20 10000 30355495 415740782 580959825
0 1
1 2
2 3
3 4
3 5
0 6
6 7
7 8
8 9
3 10
1 11
3 12
11 13
3 14
3 15
4 16
16 17
8 18
17 19

Example Output 4

1939449924

Added by:Morass
Date:2017-08-03
Time limit:9s
Source limit:50000B
Memory limit:1536MB
Cluster: Cube (Intel G860)
Languages:All

hide comments
2020-09-16 20:57:05
got AC with O(N) preprocessing & O(logN) per query using Ladder Decomposition :)
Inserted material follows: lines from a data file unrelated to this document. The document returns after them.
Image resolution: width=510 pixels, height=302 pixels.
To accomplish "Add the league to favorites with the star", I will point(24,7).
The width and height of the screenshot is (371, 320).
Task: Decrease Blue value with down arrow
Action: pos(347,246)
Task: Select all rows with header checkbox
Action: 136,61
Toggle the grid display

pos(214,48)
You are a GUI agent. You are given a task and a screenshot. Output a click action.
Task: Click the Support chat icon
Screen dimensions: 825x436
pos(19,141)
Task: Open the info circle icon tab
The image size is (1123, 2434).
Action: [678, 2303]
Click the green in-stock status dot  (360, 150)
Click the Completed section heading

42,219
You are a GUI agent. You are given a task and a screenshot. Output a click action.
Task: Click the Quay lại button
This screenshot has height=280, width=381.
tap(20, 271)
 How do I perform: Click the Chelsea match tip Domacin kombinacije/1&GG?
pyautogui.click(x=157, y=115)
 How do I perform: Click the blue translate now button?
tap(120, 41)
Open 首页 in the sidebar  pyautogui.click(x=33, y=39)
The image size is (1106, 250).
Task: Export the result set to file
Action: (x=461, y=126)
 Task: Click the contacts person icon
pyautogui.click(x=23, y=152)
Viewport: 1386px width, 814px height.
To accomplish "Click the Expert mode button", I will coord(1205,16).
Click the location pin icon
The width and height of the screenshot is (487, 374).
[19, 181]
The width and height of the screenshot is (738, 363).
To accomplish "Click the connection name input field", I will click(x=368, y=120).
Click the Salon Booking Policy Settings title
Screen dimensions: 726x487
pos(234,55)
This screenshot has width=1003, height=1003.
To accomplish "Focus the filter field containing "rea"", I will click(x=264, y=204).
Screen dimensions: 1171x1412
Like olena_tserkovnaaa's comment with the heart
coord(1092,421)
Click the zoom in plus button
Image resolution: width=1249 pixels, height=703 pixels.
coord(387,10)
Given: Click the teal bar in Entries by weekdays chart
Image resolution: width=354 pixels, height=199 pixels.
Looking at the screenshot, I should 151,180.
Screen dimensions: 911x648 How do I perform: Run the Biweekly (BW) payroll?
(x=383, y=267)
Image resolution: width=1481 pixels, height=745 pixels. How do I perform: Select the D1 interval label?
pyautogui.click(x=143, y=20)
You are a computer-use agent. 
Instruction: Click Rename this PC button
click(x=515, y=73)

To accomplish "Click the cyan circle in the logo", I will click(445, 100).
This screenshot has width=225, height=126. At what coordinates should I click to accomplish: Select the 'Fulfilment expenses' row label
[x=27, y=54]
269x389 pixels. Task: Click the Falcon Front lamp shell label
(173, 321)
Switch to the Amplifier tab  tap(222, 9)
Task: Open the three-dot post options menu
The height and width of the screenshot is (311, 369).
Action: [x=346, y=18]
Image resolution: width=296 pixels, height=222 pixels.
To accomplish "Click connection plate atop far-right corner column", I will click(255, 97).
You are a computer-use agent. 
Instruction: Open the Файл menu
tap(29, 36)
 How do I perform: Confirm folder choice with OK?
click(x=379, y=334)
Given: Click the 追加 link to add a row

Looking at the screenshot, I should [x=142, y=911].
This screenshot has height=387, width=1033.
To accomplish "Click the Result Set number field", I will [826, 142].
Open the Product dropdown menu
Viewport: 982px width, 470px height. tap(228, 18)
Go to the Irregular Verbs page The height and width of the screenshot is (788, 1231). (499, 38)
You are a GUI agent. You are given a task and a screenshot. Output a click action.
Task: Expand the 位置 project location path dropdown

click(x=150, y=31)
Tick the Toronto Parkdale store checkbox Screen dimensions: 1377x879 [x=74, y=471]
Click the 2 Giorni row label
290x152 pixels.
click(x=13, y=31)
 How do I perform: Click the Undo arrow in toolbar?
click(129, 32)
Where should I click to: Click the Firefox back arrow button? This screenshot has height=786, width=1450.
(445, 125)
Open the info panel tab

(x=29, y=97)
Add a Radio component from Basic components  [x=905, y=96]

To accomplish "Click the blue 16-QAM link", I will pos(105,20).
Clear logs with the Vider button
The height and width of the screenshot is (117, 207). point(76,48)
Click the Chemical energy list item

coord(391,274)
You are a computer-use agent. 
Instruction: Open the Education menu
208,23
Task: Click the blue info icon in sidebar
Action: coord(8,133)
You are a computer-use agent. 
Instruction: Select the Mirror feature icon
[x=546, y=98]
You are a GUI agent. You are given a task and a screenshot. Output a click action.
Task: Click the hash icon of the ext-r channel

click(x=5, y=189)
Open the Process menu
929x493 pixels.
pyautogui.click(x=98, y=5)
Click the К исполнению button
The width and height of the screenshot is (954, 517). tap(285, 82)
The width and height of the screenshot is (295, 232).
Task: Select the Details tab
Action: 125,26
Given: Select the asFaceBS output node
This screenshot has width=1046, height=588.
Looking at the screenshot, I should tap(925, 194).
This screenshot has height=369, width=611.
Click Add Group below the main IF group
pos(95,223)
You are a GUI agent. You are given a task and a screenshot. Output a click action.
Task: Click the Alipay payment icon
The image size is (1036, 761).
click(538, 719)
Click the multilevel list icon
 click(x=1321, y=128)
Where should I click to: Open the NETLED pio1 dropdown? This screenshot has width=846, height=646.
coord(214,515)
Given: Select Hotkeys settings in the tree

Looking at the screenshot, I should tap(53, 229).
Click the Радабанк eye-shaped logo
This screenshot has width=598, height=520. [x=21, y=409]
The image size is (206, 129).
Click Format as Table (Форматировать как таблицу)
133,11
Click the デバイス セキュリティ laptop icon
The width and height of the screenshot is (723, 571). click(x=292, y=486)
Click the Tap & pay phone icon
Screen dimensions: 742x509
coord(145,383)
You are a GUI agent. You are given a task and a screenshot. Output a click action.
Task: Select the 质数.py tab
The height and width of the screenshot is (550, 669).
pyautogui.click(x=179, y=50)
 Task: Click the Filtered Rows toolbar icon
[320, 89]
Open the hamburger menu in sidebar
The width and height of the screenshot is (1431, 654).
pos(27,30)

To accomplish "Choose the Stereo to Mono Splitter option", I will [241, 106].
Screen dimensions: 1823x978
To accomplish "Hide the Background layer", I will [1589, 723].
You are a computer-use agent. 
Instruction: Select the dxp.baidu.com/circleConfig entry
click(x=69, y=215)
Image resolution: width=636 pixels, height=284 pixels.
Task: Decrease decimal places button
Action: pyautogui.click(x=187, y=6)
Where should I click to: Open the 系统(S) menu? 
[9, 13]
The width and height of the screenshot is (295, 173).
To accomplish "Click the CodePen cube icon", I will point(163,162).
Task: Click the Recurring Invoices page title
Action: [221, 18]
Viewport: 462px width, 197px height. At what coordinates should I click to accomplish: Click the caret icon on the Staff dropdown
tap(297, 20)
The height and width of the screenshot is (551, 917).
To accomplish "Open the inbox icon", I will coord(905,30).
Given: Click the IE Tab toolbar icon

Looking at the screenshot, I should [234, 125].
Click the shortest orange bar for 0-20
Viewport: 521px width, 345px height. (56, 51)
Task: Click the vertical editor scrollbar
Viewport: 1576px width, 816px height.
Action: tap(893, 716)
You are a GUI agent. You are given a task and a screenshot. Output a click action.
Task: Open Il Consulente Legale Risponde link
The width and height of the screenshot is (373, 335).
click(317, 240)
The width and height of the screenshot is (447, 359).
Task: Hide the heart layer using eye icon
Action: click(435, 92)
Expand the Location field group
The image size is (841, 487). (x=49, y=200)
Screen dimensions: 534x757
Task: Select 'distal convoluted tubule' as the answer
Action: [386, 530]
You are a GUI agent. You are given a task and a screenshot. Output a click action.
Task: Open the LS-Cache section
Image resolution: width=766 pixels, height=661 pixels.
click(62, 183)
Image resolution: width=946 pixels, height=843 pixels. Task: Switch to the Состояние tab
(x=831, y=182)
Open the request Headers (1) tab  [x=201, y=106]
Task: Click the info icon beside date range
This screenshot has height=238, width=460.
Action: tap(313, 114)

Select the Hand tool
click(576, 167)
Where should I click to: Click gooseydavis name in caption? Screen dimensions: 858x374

But got TLE with O(NlogN) preprocessing & O(1) per query using Ladder Decomposition plus Jump Pointers :(
2019-04-30 17:08:17
How to solve this problem?
2017-08-04 21:04:47
@hodobox: Well I expected the time-limit to be slightly different so it could be distinguished "normally" - but somehow huge cache problems came ^_^ ... Yet seems the optimal solution shall not have "much" problem with cache anyway. Have nice day ^_^
2017-08-04 12:49:51
@morass I was wondering if you were trying to not let logn pass with the huge amount of query, although strictly the 'number of operations' is still way within limits considering the huge TL, just that accessing an array becomes a huge constant (I suppose that somewhat counts as 'making sure logn won't pass' in a weird way). Anyway thanks for the pdf, I've just recently started doing problems with this theme so I'll think I'll save this for later :). glhf

Last edit: 2017-08-04 14:05:04
2017-08-04 11:44:23
@[Rampage] Blue.Mary: Hello, The first accepted solution doesn't fullfill it - it runs over 8 seconds, anyway the new solutions (with runtime under 20s) seems to have maximum runtime 2.5 seconds - so yes!
2017-08-04 04:11:04 [Rampage] Blue.Mary
@Morass: What's the maximum running time (for one test case) of my last program? Does it fit into previous time limit (5.5sec)?

Last edit: 2017-08-04 04:15:25
2017-08-04 03:07:25
@[Rampage] Blue.Mary: Oh well sorry for it :'( To be honest I didn't expect the cache problems around this problem - I just wanted to distinguish the O(1)/log(N) complexity for query :/

The memory usage for this problem can be greatly reduced, yet it was not expecting it to have such big impact on the problem :'(
2017-08-04 03:01:47
@hodobox: Well seems your algorithm is O(log(N)) per query (is it right?) - I think it won't pass anyway :'( Or did I misunderstood your algorithm? :O [ http://www2.compute.dtu.dk/courses/02282/2015/levelancestor/levelancestor1x1.pdf ] this one might be helpful for it - hope this hinting won't matter since there are "such problems" :/

Last edit: 2017-08-04 03:10:34
2017-08-04 01:48:30 [Rampage] Blue.Mary
@Morass: Yesterday I spent a lot of time to fight with cache - I think the key to this problem is NOT time complexity (per query). To cache efficiently makes the program run faster than expected...

To others who get stuck on this problem: try to search for parameters about the judge cluster used by SPOJ.

Last edit: 2017-08-04 01:51:28
2017-08-03 23:45:32
I seem to have a problem with caching as well. I made a test case N=2*10^5 Q=4*10^7 where the tree is just a long line, and it runs in 2.5s without the single line 'U = g[U][i];' but 35s with it (on my PC). I don't know how to optimize it any further, did you manage to do it @morass? Or do you have a different solution in which looking at several indices in that big an array is not necessary so it does not take up 90% of the time?